Darurat Sampah Nasional: Jawa Tengah Puncaki Timbunan 5,76 Juta Ton per Tahun
Baca dalam 60 detik
- Data SIPSN KLHK per Januari 2026 menempatkan Jawa Tengah sebagai provinsi dengan akumulasi sampah tertinggi nasional, mencapai 5,76 juta ton per tahun.
- Mayoritas sampah bukan plastik, melainkan sisa makanan—menyoroti pola konsumsi dan infrastruktur pengelolaan yang belum memadai.
- Krisis lahan TPA dan pertumbuhan volume sampah yang tak terkendali mendorong perlunya perubahan kebijakan dan perilaku masyarakat secara mendesak.
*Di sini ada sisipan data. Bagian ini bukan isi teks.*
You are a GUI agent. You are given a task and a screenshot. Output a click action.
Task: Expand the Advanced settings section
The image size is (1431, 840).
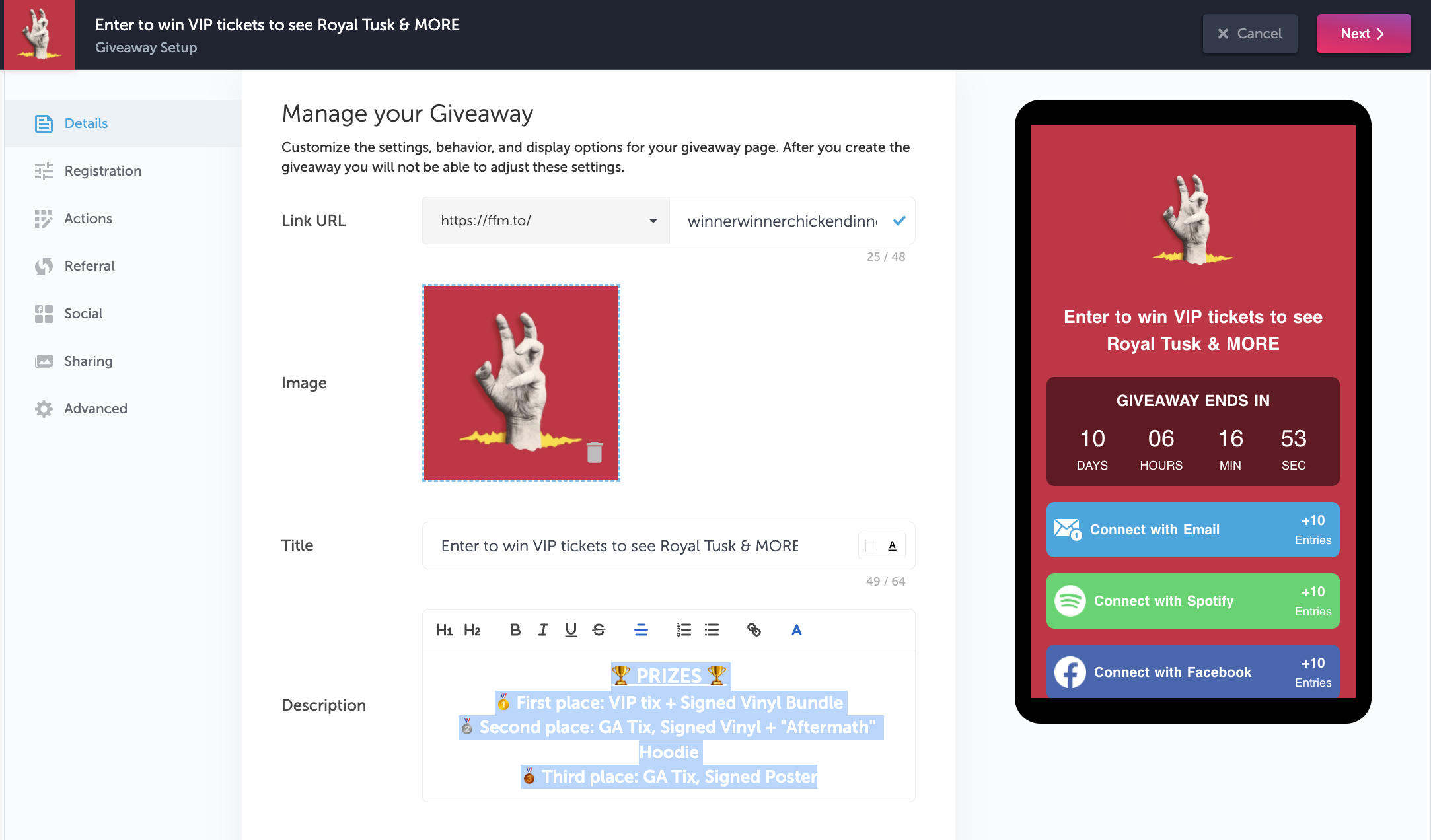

:strip_icc():format(jpeg)/kly-media-production/medias/5634679/original/024530500_1778235152-Banner_Infografis_Darurat_Sampah_H.jpg)
Indonesia tengah menghadapi situasi darurat sampah yang kian mengkhawatirkan: berdasarkan data Sistem Informasi Pengelolaan Sampah Nasional (SIPSN) Kementerian Lingkungan Hidup dan Kehutanan (KLHK) per Januari 2026, Jawa Tengah menjadi provinsi dengan timbunan sampah terbesar, mencapai 5,76 juta ton per tahun. Angka ini menjadi alarm bagi pemerintah dan masyarakat untuk segera bertindak.
Kondisi darurat ini bukan sekadar retorika. Sepanjang 2022–2023, Indonesia memproduksi puluhan juta ton sampah, dan yang mengejutkan, komposisi terbesar bukanlah plastik, melainkan sisa makanan. Data SIPSN KLHK menunjukkan bahwa Jawa Timur menyusul di posisi kedua dengan 4,95 juta ton, disusul Jawa Barat dengan 4,89 juta ton. Ketiga provinsi ini menyumbang hampir separuh total sampah nasional, mengindikasikan konsentrasi masalah di Pulau Jawa.
Penyebab utama melonjaknya volume sampah adalah peningkatan konsumsi yang tidak diimbangi dengan kapasitas pengelolaan. Tempat Pemrosesan Akhir (TPA) di berbagai daerah sudah kelebihan beban, sementara lahan baru sulit didapatkan. Krisis lahan ini menjadi faktor kritis yang memperparah penumpukan sampah, terutama di perkotaan besar.
Menurut analis lingkungan dari Universitas Indonesia, Dr. Andi Hidayat, situasi ini memerlukan pendekatan holistik. "Selama ini fokus pada pengangkutan sampah ke TPA, bukan pada pengurangan dari sumber. Padahal, sampah makanan yang mencapai 40-60% dari total sampah rumah tangga bisa dikelola dengan perubahan kebiasaan sederhana," ujarnya. Ia menekankan pentingnya pemilahan sampah sejak dari rumah dan pengomposan skala komunitas.
Bagi masyarakat Indonesia, implikasinya langsung terasa. Biaya pengelolaan sampah yang membengkak seringkali dibebankan ke warga melalui retribusi, sementara kualitas lingkungan menurun. Di beberapa kota, TPA sudah overload sehingga sampah berakhir di sungai atau dibakar, memicu polusi udara. Pemerintah daerah pun mulai menerapkan kebijakan seperti larangan penggunaan plastik sekali pakai, namun efektivitasnya masih terbatas.
Langkah mitigasi yang paling mendesak adalah memilah sampah berdasarkan jenisnya sebelum dibuang. Selain itu, mengurangi food waste dengan menghabiskan makanan dan membawa wadah sendiri (tumbler atau tempat makan) bisa menekan volume sampah secara signifikan. Edukasi publik dan insentif bagi rumah tangga yang berhasil mengurangi sampah juga perlu digalakkan.
Ke depan, tantangan terbesar adalah menyelaraskan pertumbuhan ekonomi dengan pengelolaan sampah berkelanjutan. Apakah Indonesia mampu membangun infrastruktur daur ulang dan komposting yang memadai sebelum TPA-tPA di Jawa benar-benar kolaps? Ataukah kita akan terus terjebak dalam siklus darurat yang tak berujung?